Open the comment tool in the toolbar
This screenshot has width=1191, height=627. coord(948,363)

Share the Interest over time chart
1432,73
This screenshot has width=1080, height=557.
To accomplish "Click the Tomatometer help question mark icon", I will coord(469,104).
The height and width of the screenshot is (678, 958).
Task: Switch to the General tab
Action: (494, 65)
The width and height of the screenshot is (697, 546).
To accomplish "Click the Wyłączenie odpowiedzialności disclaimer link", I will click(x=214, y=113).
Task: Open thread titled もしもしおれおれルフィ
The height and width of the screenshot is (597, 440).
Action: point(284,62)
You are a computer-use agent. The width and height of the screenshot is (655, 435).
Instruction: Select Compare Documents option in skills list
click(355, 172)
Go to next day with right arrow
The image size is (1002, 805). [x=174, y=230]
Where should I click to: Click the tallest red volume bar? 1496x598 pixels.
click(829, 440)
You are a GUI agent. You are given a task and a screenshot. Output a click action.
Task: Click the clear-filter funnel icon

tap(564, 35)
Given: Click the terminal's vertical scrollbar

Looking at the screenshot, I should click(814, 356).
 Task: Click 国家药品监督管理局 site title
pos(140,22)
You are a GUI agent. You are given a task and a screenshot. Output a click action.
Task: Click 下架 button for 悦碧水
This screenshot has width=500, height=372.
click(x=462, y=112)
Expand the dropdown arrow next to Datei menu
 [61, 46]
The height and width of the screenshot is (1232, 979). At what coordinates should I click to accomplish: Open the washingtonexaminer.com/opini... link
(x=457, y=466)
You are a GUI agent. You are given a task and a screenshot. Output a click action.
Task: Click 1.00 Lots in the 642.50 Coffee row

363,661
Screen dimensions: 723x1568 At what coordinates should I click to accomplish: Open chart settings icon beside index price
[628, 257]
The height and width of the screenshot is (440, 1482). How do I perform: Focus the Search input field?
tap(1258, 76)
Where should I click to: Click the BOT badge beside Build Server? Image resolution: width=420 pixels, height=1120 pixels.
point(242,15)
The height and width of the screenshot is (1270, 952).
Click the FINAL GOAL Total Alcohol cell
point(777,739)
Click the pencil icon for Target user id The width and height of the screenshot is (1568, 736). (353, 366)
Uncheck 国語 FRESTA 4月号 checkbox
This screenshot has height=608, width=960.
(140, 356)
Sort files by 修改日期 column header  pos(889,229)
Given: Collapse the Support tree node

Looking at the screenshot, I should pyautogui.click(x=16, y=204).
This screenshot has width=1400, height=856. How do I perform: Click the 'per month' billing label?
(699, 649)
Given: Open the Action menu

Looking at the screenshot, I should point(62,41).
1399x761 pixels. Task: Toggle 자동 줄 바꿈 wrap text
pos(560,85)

━━━━━━━━━━━━━━━━

- **Directions**:
Output the material starting with the line that contains "Screen dimensions: 723x1568" and going on through the line that contains "tap(1258, 76)" as a two-column CSV with the header input,output, one row for each input and its output. Put each value in a single quoted field with line breaks replaced by spaces.

- **Written answer**:
input,output
"Screen dimensions: 723x1568 At what coordinates should I click to accomplish: Open chart settings icon beside index price","[628, 257]"
"The height and width of the screenshot is (440, 1482). How do I perform: Focus the Search input field?","tap(1258, 76)"